The solution could already be on many enterprises' front step: VPN (virtual private networking). But implementing the technology over a network of mobile users will require some effort and commitment.
While much work has been done to improve WiFi security in recent months, the most advanced security technology in the world is worthless if users aren't forced to use it. That means IT managers -- whether they want to or not -- need to get a handle on WiFi technology and craft a strategy that prevents security breaches before they happen.
"It's a bit of a Catch 22 situation," said Andy Rolfe, an analyst at the London office of Gartner Inc. "Even if many businesses don't feel ready for wireless LAN technology just yet and prefer to ignore it, they run the risk of their department managers or employees at home buying and installing rogue WLAN equipment and creating security problems because they're not taking control."
While some companies are rushing to embrace WiFi, others are showing greater reserve. The speed at which they're moving, it appears, depends in part on how comfortable they feel about their present level of network security.
Enterprises that have acquired expertise with VPN (virtual private network) technology appear to be less worried about remote access security than those without, according to Rolfe. Using VPN, companies can build "tunnels" over the public Internet to give remote workers secure access to their intranets.
"Security isn't an issue for companies that have gone through the pain of mastering VPN dial-up service," Rolfe said. "It is an issue, however, for companies without VPN experience that aim to rely on WiFi encryption technology."
Not that WiFi equipment is totally insecure. On the contrary, major manufacturers of wireless networking products have taken huge steps to shore up security gaps in WiFi technology. Most recently, as members of the Wi-Fi Alliance, they have thrown their support behind a new standard, Wi-Fi Protected Access (WPA), which will replace the flawed WEP (wired equivalent privacy) protocol.

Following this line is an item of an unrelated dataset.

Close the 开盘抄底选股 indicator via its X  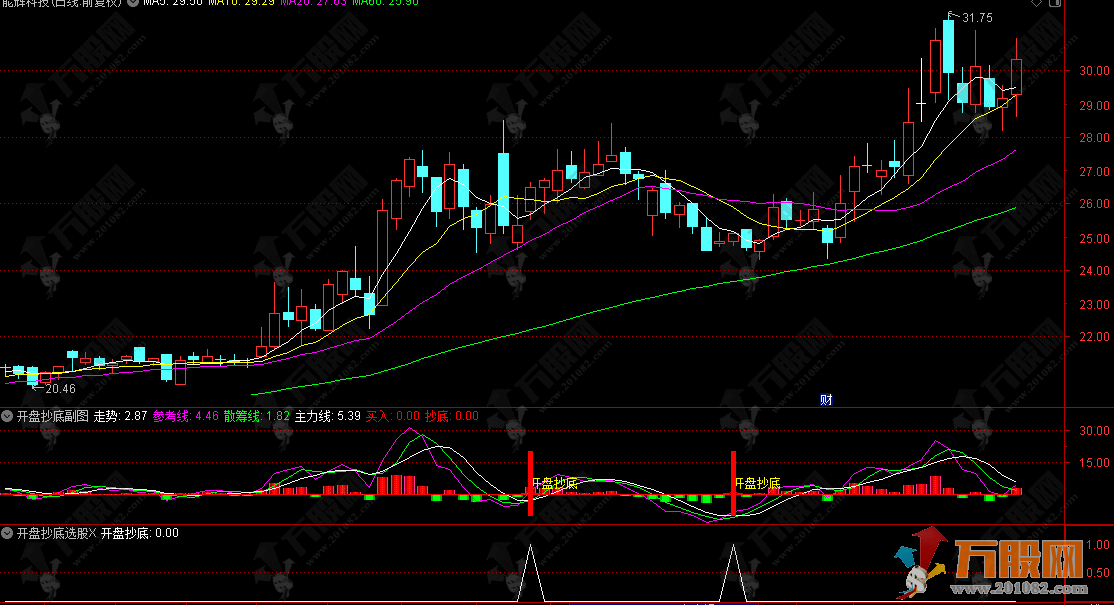(92, 533)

WPA includes two new security measures. One is TKIP (temporal key integrity protocol), which scrambles the keys with a hashing algorithm, ensuring that they haven't been tampered with through added integrity checking. The other is EAP (extensible authentication protocol), which offers a more secure method to authenticate users logging onto a network.
In addition to manufacturers building advanced security features into their WiFi equipment, new wireless Internet service providers (WISPs), like iPass Inc. in Redwood Shores, Calif., and Megabeam Networks Ltd. in London, offer their own VPN software.
"We are rolling out a VPN service for our WiFi customers on a pan-European scale, allowing them to roam securely on hotspots scattered across the continent," said Raj Burman, senior business development manager at the London office of iPass.
Other players, like T-Mobile International AG in Bonn, Germany, also plan to provide tunneling support. "We will support the VPN systems used by companies and also plan to offer our own mobile VPN client software," said Otto Carsten, product manager of data services at T-Mobile. T-Mobile's U.S. subsidiary operates one of the largest WiFi networks in the country.
How successful these offerings will be, however, remains to be seen.
"We wouldn't want to purchase a VPN service from a service provider," said Bjarke Christensen, vice president of communications and IT infrastructure at the international healthcare company Novo Nordisk A/S in Copenhagen. "We believe you can outsource just about everything except security. This is something we want to control ourselves."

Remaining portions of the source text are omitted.